How do you deal with wearing having to glasses in a fursuit? I am legaly blind without them and am wondering how to deal with that.


----------



## Kimmerset (Jun 11, 2008)

Contacts, unless your eye-sight is too far gone to use them.


----------



## harry2110 (Jun 11, 2008)

pretty much -23 power only glasses/ contacts or glasses alone


----------



## Beastcub (Jun 11, 2008)

i wear glasses and i make my masks to work with them.
make the mask with extra room inside for the glasses and be sure to have as much ventialtion as possible and work the snout so as you can hide a fan in the upper jaw and have it blow on your face.

my cat mask is overlu large and was made on a bike helmet, i have 5 inches of room in front of my face and the cat face is mostly mesh so the mask is well venitlated.


----------



## CombatRaccoon (Jun 11, 2008)

yea I wear relatively thick glasses and they fit very well in my mask, even with my 3-d eyes. I just built the front of the head out further to fit them. 

I worried about this too when i first started on my mask. But don't worry, its quite possible to fit them in there.
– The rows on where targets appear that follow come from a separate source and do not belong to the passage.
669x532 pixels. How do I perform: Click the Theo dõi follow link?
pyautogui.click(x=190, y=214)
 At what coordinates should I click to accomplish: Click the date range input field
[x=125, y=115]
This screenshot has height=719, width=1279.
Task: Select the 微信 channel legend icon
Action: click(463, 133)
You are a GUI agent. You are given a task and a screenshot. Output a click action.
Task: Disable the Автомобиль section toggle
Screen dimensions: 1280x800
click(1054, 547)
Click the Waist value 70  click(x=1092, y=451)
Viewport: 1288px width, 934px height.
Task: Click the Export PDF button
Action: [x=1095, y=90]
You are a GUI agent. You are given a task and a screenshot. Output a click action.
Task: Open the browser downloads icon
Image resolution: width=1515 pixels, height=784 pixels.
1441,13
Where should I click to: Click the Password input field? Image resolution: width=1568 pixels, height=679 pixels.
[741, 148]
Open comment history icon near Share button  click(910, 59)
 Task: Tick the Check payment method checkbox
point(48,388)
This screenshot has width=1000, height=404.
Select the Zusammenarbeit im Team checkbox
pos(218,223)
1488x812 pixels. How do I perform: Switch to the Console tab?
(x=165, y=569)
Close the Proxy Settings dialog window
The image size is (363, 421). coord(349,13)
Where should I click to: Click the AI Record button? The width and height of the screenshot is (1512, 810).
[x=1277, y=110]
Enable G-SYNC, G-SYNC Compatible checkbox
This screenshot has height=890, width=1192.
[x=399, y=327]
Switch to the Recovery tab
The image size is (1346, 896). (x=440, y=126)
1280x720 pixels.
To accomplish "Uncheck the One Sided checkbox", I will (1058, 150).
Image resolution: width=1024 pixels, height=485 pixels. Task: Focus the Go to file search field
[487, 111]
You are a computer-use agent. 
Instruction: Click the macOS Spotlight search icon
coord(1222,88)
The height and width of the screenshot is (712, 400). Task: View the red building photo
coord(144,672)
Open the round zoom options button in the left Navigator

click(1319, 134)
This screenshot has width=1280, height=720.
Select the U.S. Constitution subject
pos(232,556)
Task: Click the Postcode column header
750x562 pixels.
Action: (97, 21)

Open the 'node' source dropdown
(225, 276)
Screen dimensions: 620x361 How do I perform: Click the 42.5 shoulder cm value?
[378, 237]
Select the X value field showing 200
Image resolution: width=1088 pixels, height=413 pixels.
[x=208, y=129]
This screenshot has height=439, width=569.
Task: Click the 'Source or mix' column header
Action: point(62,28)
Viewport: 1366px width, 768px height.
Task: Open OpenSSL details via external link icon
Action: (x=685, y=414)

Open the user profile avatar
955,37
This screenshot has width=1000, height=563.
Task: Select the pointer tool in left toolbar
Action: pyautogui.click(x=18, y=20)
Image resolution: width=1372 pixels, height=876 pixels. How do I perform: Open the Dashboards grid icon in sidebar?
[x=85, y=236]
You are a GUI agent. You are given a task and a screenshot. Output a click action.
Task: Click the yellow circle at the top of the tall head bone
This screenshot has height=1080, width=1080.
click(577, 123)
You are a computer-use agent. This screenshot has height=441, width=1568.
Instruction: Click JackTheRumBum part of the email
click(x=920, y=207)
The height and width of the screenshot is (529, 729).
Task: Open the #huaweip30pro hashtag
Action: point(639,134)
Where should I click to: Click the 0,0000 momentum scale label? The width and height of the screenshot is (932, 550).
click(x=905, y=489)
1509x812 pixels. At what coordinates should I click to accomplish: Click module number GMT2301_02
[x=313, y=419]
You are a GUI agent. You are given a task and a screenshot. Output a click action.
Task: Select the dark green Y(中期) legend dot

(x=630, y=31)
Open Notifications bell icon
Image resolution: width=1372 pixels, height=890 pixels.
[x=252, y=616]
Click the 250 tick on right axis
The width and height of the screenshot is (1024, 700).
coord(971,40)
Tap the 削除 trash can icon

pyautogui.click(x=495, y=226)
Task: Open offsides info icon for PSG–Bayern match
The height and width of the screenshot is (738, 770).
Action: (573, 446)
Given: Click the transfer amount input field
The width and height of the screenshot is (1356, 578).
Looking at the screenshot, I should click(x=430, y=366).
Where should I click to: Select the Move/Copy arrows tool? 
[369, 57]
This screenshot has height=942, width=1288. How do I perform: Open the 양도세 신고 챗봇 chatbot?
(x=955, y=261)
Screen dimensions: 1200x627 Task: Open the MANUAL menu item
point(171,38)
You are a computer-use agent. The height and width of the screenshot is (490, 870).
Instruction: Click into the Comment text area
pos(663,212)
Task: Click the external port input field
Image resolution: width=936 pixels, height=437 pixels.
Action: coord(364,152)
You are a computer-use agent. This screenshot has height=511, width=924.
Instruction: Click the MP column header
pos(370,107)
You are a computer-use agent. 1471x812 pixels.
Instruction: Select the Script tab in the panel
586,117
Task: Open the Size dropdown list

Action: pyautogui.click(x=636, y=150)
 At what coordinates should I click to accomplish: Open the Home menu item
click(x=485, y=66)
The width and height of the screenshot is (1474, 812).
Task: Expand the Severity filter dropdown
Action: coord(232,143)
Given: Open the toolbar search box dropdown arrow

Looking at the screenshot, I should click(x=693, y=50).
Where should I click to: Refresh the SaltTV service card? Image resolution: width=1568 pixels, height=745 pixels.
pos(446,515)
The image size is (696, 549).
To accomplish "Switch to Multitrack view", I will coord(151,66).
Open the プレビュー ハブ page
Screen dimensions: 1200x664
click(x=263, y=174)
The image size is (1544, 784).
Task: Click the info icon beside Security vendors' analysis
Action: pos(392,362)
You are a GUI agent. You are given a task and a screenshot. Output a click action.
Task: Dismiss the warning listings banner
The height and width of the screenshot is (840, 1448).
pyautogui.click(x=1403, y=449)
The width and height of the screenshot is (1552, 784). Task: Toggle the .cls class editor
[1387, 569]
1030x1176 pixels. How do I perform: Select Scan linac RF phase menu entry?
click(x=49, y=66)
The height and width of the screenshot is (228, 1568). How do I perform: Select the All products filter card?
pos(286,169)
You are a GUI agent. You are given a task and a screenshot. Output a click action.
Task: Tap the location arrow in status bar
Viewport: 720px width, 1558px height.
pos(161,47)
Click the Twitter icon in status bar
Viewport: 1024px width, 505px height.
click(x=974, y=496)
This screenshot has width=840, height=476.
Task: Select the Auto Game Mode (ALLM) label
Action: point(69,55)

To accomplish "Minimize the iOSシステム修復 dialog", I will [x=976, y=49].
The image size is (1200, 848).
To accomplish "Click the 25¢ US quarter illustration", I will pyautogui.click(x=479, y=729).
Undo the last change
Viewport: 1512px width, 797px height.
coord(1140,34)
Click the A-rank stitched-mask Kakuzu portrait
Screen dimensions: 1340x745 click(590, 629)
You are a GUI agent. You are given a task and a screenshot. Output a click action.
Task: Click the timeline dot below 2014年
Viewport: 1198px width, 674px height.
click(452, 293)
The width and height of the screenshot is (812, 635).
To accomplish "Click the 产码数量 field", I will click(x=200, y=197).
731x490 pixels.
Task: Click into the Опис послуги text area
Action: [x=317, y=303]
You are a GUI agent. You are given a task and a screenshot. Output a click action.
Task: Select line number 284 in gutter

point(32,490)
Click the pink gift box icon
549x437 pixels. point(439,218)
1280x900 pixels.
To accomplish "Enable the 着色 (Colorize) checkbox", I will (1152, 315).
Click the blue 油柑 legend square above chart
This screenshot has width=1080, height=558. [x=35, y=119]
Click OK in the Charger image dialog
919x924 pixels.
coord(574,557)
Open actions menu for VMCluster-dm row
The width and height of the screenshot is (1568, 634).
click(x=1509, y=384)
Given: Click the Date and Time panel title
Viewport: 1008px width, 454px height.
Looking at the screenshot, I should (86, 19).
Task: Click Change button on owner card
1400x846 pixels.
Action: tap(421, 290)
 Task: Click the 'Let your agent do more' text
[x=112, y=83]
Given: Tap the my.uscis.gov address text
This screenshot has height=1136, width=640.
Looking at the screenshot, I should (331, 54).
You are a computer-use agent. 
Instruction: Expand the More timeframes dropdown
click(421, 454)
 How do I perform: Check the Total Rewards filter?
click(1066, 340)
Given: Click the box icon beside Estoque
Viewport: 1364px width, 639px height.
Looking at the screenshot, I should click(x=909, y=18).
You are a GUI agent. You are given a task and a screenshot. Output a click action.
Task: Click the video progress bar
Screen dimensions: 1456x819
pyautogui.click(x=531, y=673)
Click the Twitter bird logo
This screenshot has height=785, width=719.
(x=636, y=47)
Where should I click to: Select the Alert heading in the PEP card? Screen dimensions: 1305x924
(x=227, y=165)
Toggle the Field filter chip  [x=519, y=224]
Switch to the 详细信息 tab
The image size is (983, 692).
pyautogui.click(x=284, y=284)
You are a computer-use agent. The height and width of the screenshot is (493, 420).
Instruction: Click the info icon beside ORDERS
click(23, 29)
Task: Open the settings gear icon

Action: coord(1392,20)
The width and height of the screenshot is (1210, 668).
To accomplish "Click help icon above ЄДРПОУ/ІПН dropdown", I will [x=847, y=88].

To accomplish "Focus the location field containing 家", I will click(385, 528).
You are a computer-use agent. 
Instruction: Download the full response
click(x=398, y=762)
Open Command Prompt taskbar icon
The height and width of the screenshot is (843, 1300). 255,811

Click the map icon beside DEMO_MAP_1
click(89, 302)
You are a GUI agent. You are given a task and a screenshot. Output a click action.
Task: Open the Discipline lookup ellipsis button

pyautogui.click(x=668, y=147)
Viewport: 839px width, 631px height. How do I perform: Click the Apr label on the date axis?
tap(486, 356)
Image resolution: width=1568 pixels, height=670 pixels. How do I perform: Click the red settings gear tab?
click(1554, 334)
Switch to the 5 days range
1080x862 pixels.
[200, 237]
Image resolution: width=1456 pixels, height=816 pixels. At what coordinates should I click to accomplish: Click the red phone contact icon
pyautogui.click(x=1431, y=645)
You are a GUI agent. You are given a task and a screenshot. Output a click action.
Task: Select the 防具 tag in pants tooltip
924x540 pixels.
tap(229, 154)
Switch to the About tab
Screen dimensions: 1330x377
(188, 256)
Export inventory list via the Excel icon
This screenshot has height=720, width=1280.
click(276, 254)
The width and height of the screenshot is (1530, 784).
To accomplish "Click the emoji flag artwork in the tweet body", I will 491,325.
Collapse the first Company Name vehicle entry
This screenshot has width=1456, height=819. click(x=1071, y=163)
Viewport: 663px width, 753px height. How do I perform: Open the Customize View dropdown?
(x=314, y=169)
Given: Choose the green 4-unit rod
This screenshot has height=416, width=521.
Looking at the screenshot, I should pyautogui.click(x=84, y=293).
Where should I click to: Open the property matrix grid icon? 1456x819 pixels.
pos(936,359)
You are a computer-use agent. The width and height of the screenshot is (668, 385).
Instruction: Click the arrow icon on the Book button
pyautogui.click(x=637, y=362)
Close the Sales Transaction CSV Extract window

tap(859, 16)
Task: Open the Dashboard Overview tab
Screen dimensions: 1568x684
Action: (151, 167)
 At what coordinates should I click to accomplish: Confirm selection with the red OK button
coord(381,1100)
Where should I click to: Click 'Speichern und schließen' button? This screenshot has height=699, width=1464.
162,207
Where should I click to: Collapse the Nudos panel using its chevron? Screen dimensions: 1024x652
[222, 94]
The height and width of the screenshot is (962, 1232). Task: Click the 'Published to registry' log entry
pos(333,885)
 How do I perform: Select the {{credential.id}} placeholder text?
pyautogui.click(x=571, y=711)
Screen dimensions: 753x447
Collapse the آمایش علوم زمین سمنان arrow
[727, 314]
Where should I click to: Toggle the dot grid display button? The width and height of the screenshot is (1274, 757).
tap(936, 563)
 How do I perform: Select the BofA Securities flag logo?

The only bad thnig is fogging, but even in a hot balaclava mask that is minimal.


----------



## harry2110 (Jun 14, 2008)

I was wondering about them fogging because at almost ever opportunity they will fog up.


----------



## Beastcub (Jun 14, 2008)

harry2110 said:


> I was wondering about them fogging because at almost ever opportunity they will fog up.




direct a fan at your face, hide it in the muzzle of the costume
walmart sells "necklace fans" they are perfectly shaped for the job


----------



## harry2110 (Jun 16, 2008)

Thanks for all the help


----------